## Written instruction
Locate every line in the entries below that contains the string "computer", matching case exactly, and copy each such line.

## Provided data

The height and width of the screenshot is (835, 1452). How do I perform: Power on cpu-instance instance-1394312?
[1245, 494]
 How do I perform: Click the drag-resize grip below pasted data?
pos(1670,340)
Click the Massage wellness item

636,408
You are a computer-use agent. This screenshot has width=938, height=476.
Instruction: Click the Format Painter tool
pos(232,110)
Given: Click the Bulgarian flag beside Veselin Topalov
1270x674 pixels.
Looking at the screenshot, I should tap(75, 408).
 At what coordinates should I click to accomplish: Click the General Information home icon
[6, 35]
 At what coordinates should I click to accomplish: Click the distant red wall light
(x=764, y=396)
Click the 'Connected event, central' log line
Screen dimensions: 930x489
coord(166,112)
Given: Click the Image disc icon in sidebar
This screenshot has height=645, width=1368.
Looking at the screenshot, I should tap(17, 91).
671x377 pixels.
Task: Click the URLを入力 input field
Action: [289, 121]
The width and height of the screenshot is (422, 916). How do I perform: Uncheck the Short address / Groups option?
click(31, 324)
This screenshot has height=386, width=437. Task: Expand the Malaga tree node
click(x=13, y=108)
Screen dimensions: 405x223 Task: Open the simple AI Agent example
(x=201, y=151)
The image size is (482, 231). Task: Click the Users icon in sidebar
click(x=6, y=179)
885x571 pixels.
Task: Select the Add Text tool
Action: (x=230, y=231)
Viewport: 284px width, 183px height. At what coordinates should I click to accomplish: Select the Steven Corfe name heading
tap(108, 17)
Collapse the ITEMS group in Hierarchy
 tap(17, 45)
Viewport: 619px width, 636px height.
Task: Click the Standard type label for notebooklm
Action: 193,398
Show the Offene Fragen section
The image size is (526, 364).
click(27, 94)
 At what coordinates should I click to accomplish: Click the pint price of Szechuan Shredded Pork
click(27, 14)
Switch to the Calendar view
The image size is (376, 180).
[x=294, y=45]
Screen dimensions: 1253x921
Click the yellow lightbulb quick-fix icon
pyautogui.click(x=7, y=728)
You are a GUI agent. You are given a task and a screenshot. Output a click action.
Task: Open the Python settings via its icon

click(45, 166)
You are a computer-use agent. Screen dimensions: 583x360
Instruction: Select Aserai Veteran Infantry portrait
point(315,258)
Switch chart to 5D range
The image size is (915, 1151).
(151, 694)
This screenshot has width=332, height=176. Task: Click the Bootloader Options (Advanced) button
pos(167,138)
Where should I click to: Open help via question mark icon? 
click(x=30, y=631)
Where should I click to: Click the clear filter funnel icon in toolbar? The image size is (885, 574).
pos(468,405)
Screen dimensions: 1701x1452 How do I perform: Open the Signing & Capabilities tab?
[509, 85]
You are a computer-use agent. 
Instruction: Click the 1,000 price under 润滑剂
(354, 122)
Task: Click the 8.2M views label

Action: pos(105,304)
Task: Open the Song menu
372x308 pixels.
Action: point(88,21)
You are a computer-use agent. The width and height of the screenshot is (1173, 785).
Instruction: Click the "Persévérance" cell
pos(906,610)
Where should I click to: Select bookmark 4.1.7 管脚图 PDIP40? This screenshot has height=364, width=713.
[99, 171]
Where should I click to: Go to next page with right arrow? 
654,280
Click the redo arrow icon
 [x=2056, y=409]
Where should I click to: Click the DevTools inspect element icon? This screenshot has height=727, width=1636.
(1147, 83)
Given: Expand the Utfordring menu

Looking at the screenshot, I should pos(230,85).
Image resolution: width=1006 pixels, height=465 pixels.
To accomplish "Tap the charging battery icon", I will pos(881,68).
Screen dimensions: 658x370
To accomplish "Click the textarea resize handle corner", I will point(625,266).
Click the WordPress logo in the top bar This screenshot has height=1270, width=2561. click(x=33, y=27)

## Response
You are a computer-use agent. This screenshot has width=938, height=476.
You are a computer-use agent. Screen dimensions: 583x360
You are a computer-use agent. 
You are a computer-use agent. The width and height of the screenshot is (1173, 785).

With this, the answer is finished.